Calprotectin is a protein released by neutrophils, a type of white blood cell, when the lining of the digestive tract becomes inflamed. When inflammation occurs in the intestines, neutrophils migrate to the area and shed this protein into the stool. Measuring Fecal Calprotectin (FCP) is a non-invasive way to assess the presence and severity of inflammation within the bowel. This measurement is a reliable biomarker used to differentiate between inflammatory and non-inflammatory conditions.
Establishing Calprotectin Baseline Levels
Interpreting a Fecal Calprotectin test result relies on established numerical thresholds, typically measured in micrograms per gram (\(\mu \text{g/g}\)) of stool. The first zone is considered a normal or low-risk range, generally defined as less than \(50 \mu \text{g/g}\) in adults. A result in this range strongly suggests that symptoms are likely due to a non-inflammatory disorder, such as Irritable Bowel Syndrome (IBS).
The second zone is an intermediate or “gray area,” usually falling between \(50 \mu \text{g/g}\) and \(150 \mu \text{g/g}\). This level indicates a mild or low-grade inflammation, but it is often not high enough to definitively diagnose a major inflammatory condition. In this intermediate range, a physician may recommend re-testing in several weeks to see if the level drops back to normal or rises further.
The third zone, indicating significant or high elevation, is typically defined as a result greater than \(150 \mu \text{g/g}\) or \(200 \mu \text{g/g}\). This high elevation suggests active, organic inflammation within the gastrointestinal tract, necessitating further investigation to determine the exact cause. A high result signifies significant inflammation but does not specify the underlying disease.
Non-Cancer Causes of Elevated Calprotectin
Elevated Fecal Calprotectin is a general marker for bowel inflammation. Inflammatory Bowel Disease (IBD), which includes Crohn’s disease and Ulcerative Colitis, is the most recognized cause of sustained, high FCP levels. Patients with active IBD often show levels that exceed \(250 \mu \text{g/g}\), sometimes reaching values in the thousands. The severity of the inflammation in IBD often correlates directly with the height of the FCP value.
Acute gastrointestinal infections, such as bacterial gastroenteritis or viral infections, also cause a temporary but significant spike in calprotectin. Unlike chronic conditions like IBD, these infection-related elevations usually resolve as the infection clears.
Certain medications can also induce inflammation and elevate FCP levels, particularly Non-Steroidal Anti-Inflammatory Drugs (NSAIDs) like ibuprofen or aspirin. These drugs can irritate the intestinal lining, causing mild mucosal damage and leading to a measurable increase in calprotectin. Other non-malignant conditions, including diverticulitis, microscopic colitis, and celiac disease, are also known to cause elevated FCP readings.
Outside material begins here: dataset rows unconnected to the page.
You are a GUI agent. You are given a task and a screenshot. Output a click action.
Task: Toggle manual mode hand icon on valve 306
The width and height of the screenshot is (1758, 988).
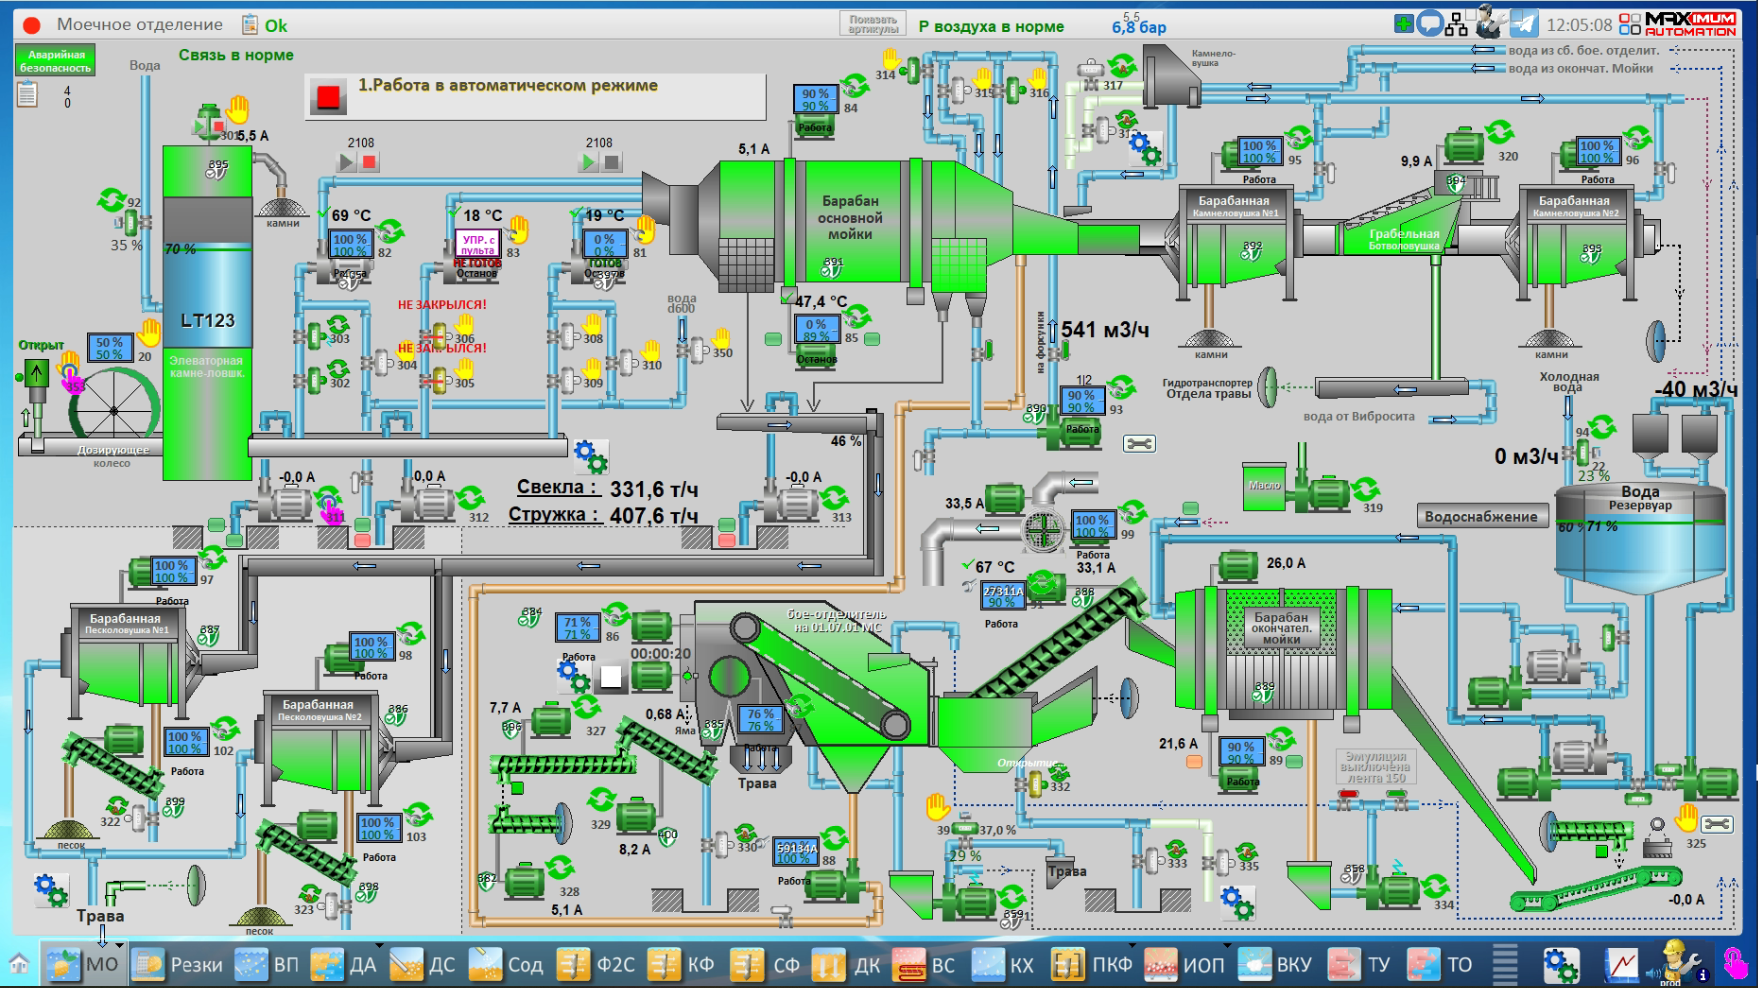pos(465,324)
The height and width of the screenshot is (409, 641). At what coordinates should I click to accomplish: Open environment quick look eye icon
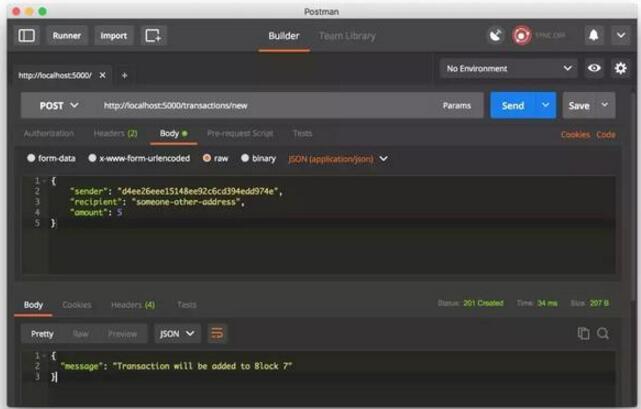pos(595,69)
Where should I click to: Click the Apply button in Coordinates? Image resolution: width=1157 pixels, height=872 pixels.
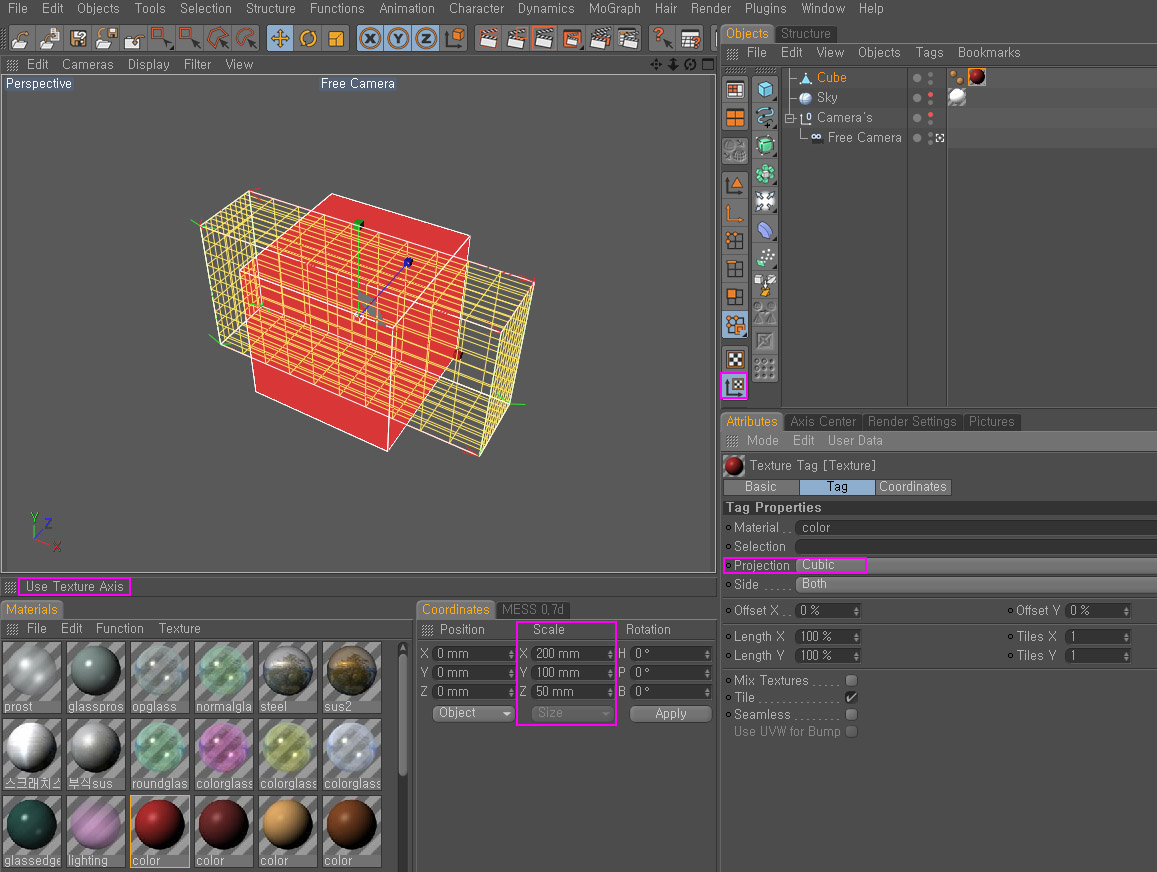click(670, 714)
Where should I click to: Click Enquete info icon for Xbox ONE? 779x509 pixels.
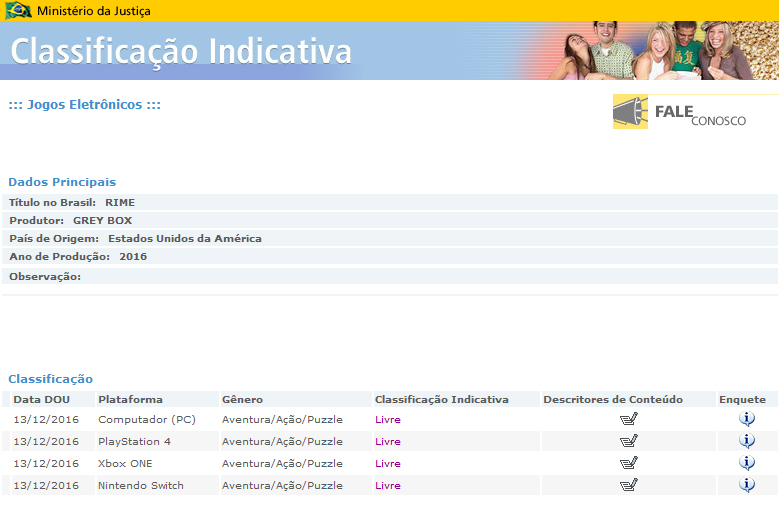[747, 463]
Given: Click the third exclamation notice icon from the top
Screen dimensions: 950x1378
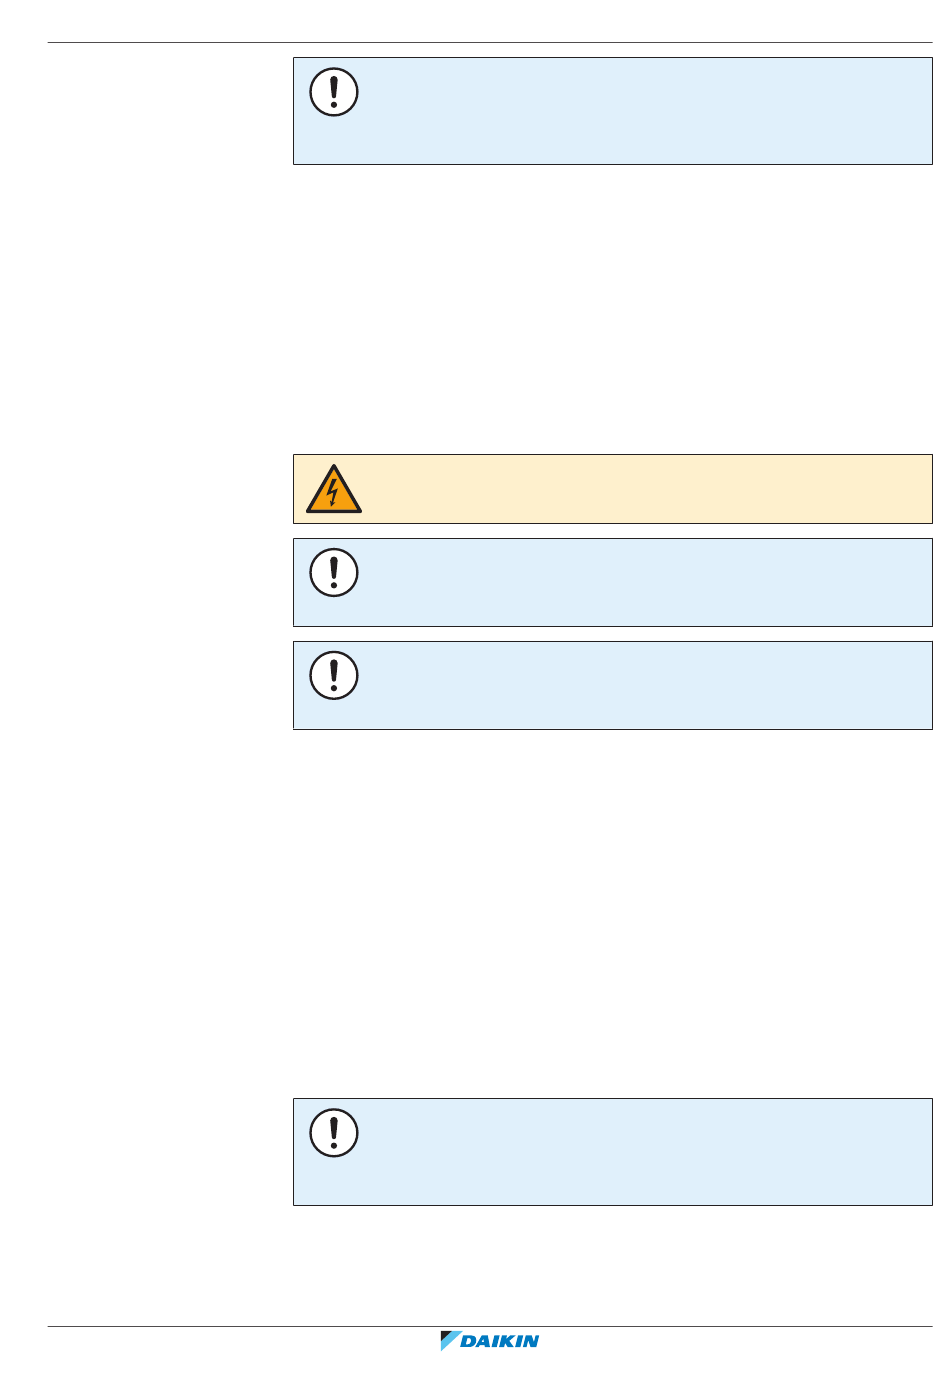Looking at the screenshot, I should pyautogui.click(x=334, y=676).
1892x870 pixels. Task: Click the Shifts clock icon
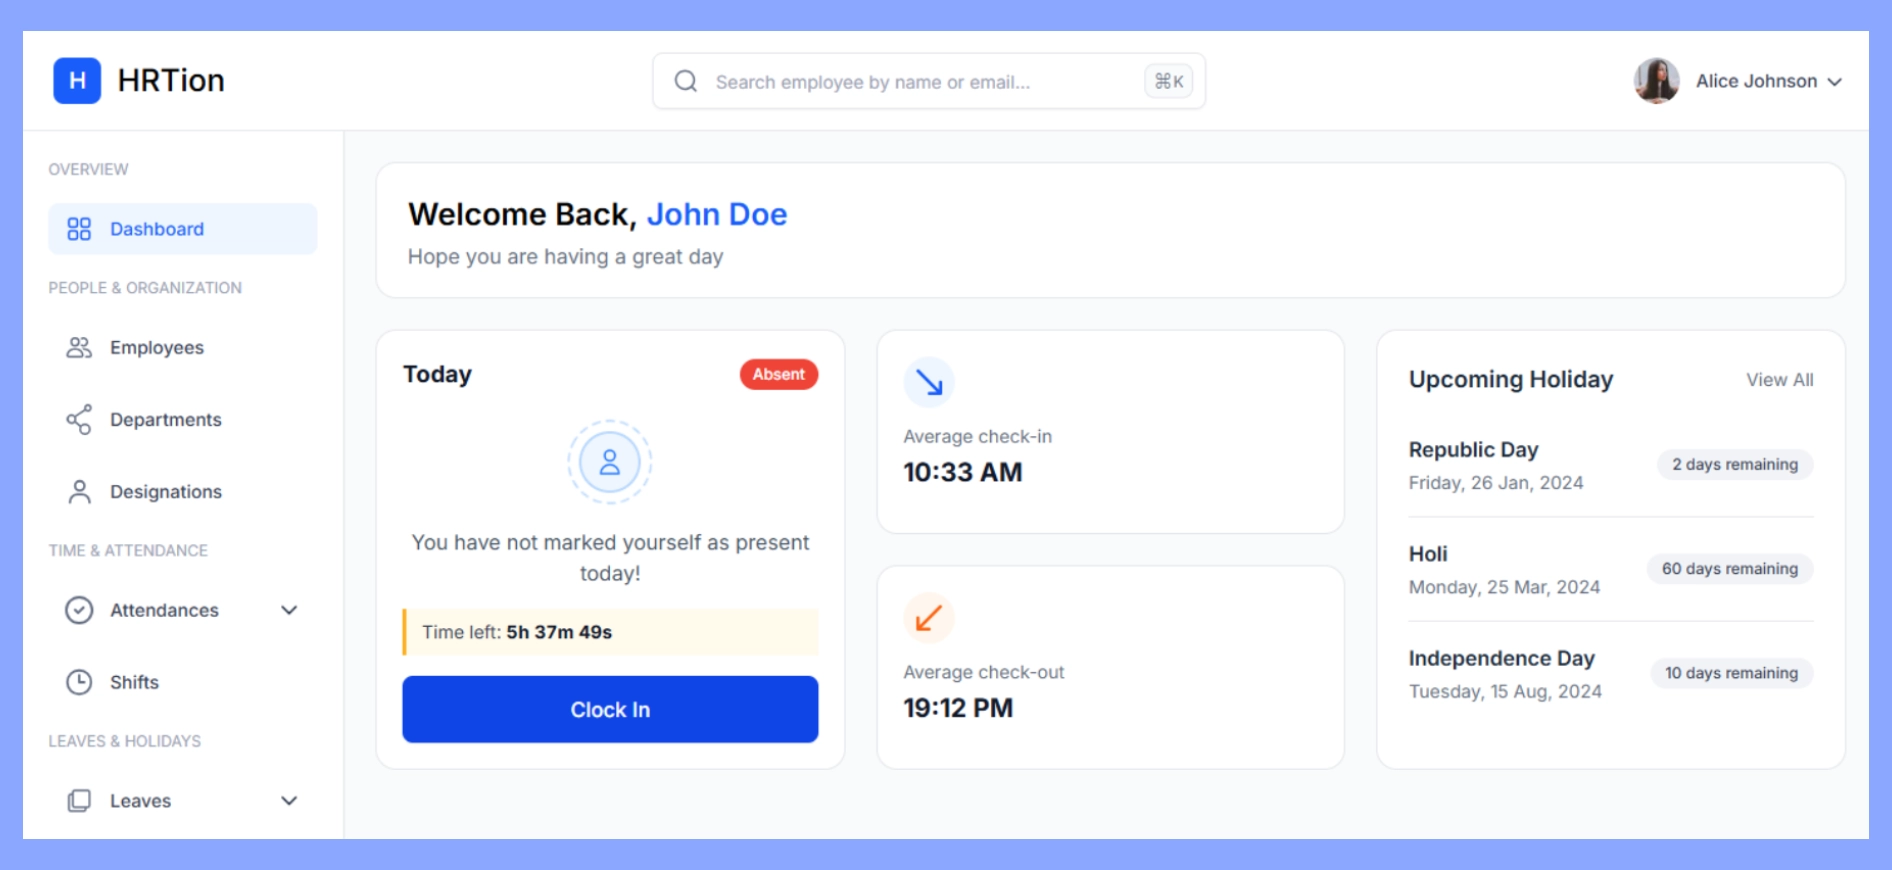click(79, 682)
How Calprotectin Levels Inform Cancer Investigation
FCP is an inflammation marker, not a tumor marker. There is no specific numerical threshold that automatically means a diagnosis of Colorectal Cancer (CRC). However, extremely high and sustained FCP levels necessitate immediate investigation, as cancer is one of the possible underlying causes of severe inflammation.
Colorectal tumors, especially advanced ones, cause local inflammation, ulceration, and bleeding as they grow, which triggers the influx of neutrophils. This local inflammatory response is what elevates the FCP measurement in many CRC patients. Studies have shown that FCP levels tend to be significantly higher in patients with CRC compared to healthy individuals and may correlate with more advanced stages of the disease.
The primary clinical utility of FCP in the cancer investigation process is its high Negative Predictive Value (NPV). A low or normal FCP result, typically below \(50 \mu \text{g/g}\), makes the presence of significant organic disease like IBD or CRC highly unlikely. This allows clinicians to safely rule out the need for an invasive procedure like a colonoscopy in many symptomatic patients. For patients with symptoms suggestive of CRC, a normal FCP level permits a less urgent management approach.
Conversely, an elevated FCP level, especially one that is significantly high, acts as a filter to identify patients who have an organic disease and urgently require a colonoscopy. The colonoscopy visually determines the precise cause of the inflammation, which could be cancer, an aggressive form of IBD, or another severe inflammatory condition. Therefore, the level does not diagnose cancer, but rather dictates the urgency of the necessary follow-up procedure that provides the definitive diagnosis.